___ EXTRACT PROVIDED

TRIESTE, Italy — “You have been another strong, conscious and revolutionary generation of ITS [contestants]. Everybody gained a human and professional experience.”
So said Barbara Franchin, the founder and mastermind of the International Talent Support fashion contest, known as ITS, showing appreciation for the 16 finalists of the 2023-2024 edition.
Franchin was visibly emotional. ITS has gone through highs and lows over its 20-plus year history and as much as finding a new home in the CRTrieste Foundation’s spaces in 2020 seemed an accomplished mission when it opened two years ago, Franchin’s ambition to do better and bigger leaves her with more needs to be fulfilled.
“We need Italian fashion companies to stand by our side, to share the experience with us… knowing that we can give back the outputs we receive [from talents] yearly. We need financial support in this operation, which is not only for us, but also really for anyone living on this planet. We need investments in culture, even when they do not offer immediate return on investment,” she said, noting her aim is to find a new home for ITS of about 75,000 to 105,000 square feet.
She pointed to the French support system for fashion contests, without naming names but clearly looking at such competitions as the Hyères Festival, among others, which have received support from both institutional and corporate players.

______
___ EXTRACTED RECORDS

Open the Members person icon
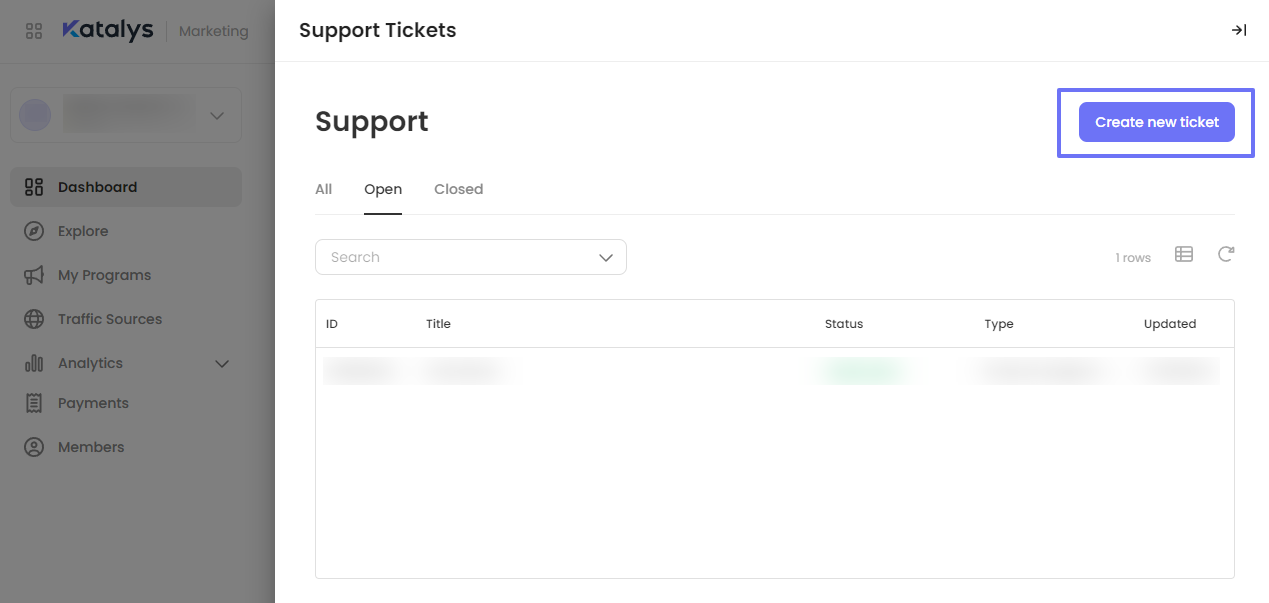Viewport: 1269px width, 603px height. click(34, 447)
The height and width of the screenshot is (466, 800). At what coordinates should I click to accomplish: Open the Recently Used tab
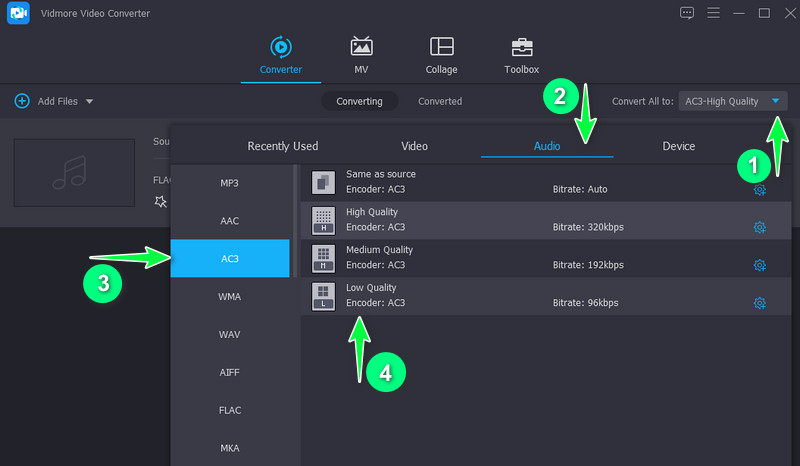point(283,146)
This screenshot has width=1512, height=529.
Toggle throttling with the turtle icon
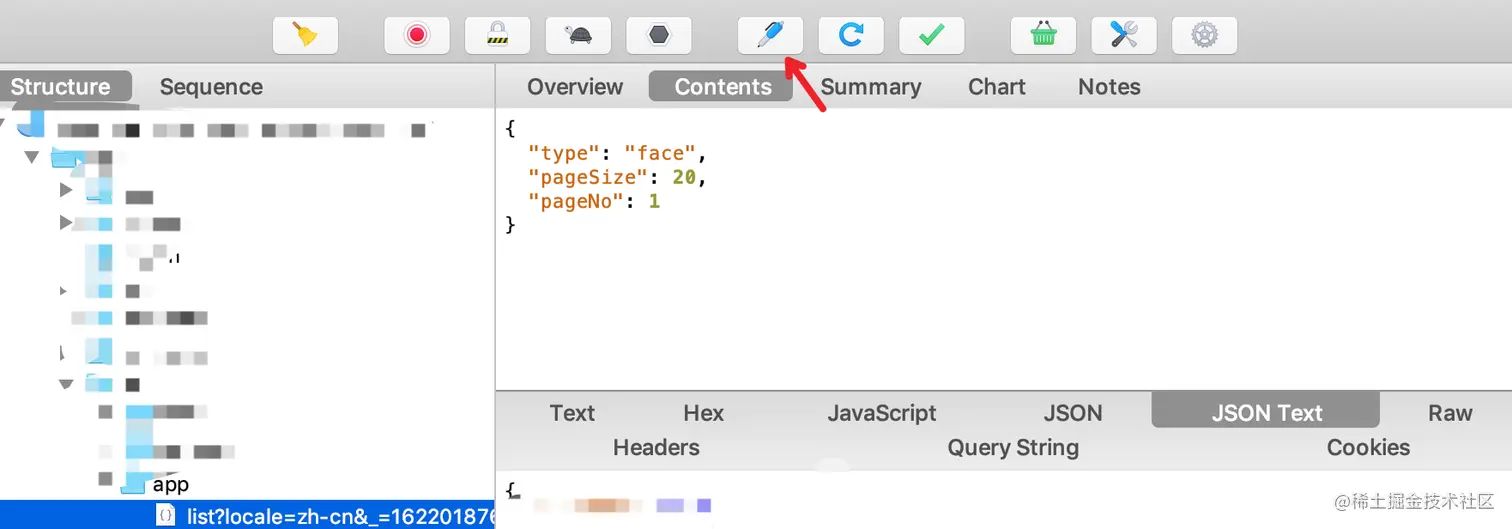pos(578,35)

______

- WHAT TO PRODUCE
Output the stretch from "So said Barbara" through "to be fulfilled." in the article about the ITS fashion contest, word for word. The listing has no connection to the article about the ITS fashion contest.

- RESPONSE TO THE TASK
So said Barbara Franchin, the founder and mastermind of the International Talent Support fashion contest, known as ITS, showing appreciation for the 16 finalists of the 2023-2024 edition.
Franchin was visibly emotional. ITS has gone through highs and lows over its 20-plus year history and as much as finding a new home in the CRTrieste Foundation’s spaces in 2020 seemed an accomplished mission when it opened two years ago, Franchin’s ambition to do better and bigger leaves her with more needs to be fulfilled.